On November 6, 1899, fire broke out at the Lyceum and completely wrecked parts of the building. Fortunately, nobody was injured, but the owners suffered a heavy loss. Members of a large travelling theatrical company were robbed of all their belongings and the large permanent staff was laid off.
In spite of this calamity, the Lyceum intended to open at Christmas 1899 to stage Twinkle Little Star even though scenery had been destroyed in the fire.
During the 20th century, the Lyceum quickly became known as one of the country’s leading theatres. Sir Henry Irving, the greatest of all the Victorian actor/managers, brought his company to the city with the legendary Ellen Terry as his leading lady. The great French actress Sarah Bernhardt brought her greatest role, La Dame Aux Camelias, to the city in 1904.
Many of the major music hall stars of the day trod the Lyceum boards besides other regular visitors who included the D’Oyly Carte Opera, Sadlers’ Wells Opera and the Royal Ballet.
The Lyceum promoted itself as being the ‘Home of Sheffield’s Pantomime’. For many years, the months between Christmas Eve and Easter were happy pantomime festival seasons with visiting producers bringing famous actors and variety turns to entertain local families twice a day. In later years, the Lyceum was attracting stars such as Morecambe and Wise, Harry Secombe and Frankie Howerd.
With millions switching to television during the 1960s the Lyceum’s popularity waned. Installing cine equipment was considered impractical and in 1966 bingo was introduced during the summer months with live theatre returning later in the year.
The curtain fell for what seemed the final time in 1969, when singer Vince Hill, starred as Dick Wittington in the last of the Lyceum’s famous pantomimes .
Then, sadly, came years of neglect, when the building became an abandoned ruin, filled only with the ghosts of past stage triumphs and haunted by the threat of demolition.

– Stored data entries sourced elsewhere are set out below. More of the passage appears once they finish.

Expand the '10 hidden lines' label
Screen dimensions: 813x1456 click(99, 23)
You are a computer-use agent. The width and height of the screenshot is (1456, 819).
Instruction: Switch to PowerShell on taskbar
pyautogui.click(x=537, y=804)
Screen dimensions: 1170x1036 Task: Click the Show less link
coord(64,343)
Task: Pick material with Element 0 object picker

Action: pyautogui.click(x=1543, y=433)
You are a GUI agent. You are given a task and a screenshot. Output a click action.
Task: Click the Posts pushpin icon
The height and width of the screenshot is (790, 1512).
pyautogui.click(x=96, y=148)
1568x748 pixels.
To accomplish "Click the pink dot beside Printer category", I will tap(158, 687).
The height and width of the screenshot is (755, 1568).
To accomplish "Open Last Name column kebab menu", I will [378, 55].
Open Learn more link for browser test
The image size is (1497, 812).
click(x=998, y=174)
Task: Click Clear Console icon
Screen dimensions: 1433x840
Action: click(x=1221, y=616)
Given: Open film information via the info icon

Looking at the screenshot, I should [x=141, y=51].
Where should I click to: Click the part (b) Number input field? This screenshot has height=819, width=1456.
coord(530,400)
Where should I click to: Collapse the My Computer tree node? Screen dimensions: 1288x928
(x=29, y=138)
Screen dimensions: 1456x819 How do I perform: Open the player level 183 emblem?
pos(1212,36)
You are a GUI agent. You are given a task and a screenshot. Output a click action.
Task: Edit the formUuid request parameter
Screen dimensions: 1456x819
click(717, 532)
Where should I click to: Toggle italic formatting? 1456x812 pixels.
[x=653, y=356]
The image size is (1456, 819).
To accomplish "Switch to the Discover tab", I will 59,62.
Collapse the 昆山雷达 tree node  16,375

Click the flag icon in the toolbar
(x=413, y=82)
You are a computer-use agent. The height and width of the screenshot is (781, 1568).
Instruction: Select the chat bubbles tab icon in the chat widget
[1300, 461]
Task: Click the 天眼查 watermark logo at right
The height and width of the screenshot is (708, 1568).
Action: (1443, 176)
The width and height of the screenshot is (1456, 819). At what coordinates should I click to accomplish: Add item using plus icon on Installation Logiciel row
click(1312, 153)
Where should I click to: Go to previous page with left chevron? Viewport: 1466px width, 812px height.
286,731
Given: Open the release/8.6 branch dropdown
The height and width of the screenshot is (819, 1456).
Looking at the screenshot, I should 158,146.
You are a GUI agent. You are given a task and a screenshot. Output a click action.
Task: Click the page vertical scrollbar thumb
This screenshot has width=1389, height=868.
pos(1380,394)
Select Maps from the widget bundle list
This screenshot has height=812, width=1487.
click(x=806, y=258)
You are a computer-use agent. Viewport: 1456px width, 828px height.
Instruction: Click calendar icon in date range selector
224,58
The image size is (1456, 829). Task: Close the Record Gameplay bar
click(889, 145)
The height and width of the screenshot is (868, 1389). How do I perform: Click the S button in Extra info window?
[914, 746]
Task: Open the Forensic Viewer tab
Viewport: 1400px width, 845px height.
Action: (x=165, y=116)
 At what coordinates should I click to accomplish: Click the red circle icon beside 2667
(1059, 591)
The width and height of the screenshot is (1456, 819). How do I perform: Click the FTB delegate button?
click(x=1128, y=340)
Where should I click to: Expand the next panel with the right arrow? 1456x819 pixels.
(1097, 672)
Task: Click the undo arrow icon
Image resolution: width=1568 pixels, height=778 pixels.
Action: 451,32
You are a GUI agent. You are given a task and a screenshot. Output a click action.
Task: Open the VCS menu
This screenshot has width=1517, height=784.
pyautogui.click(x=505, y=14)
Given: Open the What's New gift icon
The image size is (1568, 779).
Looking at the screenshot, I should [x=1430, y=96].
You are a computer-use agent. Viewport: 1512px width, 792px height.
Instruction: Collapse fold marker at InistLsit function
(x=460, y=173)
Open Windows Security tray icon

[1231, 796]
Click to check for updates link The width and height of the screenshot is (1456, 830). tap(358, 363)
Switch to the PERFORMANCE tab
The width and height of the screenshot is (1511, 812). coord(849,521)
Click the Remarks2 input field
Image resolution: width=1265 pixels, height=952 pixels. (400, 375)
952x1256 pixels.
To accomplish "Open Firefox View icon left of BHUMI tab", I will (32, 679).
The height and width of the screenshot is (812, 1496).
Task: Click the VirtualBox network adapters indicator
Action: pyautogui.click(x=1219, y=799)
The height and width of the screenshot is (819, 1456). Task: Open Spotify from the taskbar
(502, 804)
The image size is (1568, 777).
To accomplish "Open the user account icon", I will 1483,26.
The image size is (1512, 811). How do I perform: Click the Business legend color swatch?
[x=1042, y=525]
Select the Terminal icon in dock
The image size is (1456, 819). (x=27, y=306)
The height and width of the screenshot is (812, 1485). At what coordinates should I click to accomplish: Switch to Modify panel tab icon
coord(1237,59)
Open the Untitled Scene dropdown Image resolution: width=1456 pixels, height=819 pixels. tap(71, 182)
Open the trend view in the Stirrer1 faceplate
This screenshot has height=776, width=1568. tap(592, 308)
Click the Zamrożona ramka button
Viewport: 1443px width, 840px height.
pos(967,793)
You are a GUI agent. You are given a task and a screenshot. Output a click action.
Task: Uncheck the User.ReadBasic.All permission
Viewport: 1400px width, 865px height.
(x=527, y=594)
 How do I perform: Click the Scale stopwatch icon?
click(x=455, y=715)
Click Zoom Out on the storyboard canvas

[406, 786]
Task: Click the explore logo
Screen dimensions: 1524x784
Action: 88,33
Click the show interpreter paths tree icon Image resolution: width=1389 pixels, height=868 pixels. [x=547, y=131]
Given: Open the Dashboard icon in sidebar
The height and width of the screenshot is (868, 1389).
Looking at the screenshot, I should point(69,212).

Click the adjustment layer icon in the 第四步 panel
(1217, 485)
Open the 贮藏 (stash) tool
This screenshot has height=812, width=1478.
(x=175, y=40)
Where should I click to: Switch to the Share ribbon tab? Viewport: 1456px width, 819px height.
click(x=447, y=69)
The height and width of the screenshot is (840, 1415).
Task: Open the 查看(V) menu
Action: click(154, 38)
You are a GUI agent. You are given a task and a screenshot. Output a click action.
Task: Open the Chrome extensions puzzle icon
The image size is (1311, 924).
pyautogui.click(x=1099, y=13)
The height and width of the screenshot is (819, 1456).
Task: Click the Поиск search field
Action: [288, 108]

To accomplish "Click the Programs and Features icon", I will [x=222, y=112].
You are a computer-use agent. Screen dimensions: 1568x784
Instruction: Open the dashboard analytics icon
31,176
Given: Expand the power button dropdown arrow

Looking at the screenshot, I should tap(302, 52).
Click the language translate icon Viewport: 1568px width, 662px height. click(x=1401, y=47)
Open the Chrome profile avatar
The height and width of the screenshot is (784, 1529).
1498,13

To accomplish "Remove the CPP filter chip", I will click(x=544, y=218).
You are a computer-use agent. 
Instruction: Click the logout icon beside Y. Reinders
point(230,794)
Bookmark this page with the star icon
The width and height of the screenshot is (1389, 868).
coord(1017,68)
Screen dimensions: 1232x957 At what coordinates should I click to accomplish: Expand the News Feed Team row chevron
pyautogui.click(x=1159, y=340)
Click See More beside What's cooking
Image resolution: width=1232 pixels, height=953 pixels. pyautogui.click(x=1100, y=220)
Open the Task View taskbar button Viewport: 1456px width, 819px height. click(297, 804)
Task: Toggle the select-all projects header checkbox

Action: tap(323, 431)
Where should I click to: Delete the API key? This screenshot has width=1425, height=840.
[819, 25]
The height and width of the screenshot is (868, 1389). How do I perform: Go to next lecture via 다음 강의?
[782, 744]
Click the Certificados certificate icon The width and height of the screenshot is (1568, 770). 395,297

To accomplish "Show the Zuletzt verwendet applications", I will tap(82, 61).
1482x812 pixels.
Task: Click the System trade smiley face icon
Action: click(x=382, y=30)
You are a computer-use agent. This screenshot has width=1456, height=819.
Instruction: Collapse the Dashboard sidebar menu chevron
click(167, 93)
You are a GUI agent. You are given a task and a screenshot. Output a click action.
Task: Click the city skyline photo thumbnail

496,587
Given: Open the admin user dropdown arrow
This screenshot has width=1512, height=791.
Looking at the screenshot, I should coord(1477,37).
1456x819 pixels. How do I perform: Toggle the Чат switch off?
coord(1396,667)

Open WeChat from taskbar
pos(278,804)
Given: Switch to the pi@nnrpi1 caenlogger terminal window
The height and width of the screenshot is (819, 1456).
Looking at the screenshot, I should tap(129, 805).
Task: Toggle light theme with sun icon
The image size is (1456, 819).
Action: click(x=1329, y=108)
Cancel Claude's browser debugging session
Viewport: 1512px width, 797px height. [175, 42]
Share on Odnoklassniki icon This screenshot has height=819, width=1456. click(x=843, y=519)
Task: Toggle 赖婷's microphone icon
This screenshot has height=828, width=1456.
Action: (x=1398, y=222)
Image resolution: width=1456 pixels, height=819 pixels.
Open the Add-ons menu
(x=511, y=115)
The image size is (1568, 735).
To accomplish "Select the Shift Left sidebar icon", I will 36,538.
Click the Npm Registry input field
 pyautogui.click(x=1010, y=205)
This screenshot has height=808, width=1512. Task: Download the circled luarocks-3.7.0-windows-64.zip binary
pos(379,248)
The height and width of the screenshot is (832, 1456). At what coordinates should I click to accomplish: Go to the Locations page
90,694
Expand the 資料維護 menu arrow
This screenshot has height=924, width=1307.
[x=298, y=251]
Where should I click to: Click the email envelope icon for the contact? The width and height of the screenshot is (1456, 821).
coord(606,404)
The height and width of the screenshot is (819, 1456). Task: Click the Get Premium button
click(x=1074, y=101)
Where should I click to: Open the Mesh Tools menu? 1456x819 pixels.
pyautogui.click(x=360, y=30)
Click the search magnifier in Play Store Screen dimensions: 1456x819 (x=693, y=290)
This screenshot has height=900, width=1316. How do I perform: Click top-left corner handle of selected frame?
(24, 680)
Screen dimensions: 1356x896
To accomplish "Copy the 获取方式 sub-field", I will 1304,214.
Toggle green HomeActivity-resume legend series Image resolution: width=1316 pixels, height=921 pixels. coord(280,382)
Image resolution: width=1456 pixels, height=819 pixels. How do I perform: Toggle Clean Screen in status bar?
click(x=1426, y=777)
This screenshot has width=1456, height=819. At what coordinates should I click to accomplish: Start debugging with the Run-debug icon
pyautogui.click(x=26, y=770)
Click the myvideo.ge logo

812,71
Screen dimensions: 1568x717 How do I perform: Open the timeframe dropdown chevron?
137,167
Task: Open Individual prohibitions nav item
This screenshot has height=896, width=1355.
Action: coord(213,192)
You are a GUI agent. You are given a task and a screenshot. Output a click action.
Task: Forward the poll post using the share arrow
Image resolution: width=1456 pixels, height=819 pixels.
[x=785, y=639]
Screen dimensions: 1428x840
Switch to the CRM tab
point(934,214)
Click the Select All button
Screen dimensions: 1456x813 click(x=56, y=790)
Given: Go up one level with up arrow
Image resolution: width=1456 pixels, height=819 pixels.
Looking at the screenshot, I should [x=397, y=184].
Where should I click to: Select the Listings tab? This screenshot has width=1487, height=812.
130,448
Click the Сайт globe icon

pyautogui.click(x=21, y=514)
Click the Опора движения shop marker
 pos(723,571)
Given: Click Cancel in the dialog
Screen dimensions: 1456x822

A Save the Lyceum campaign, formed in 1969, failed to see any action and, apart from a brief spell as a rock venue between June to October 1981, all other plans for the theatre’s future were unsuccessful. Probably the only factor which saved it from demolition was being awarded Grade II listed building status earlier in March 1972.
In the late 1980s, a new Lyceum Trust, formed between David Heugh, Norman White, the Crucible and the city council, received news that the theatre had won grants to undergo an extensive restoration programme which eventually topped a staggering £12m.
The restoration work was not easy. The need for greatly improved facilities meant that a large part of the building had to be ripped down while making sure that the listed building retained its original character.
A setback occurred in September 1990 when an electrical fault caused a blaze in the upper balcony, wrecking newly installed carpets and fittings. But, the Lyceum still managed to open on schedule in a blaze of publicity, on December 10, 1990. It was a theatre dream which many thought would never come true.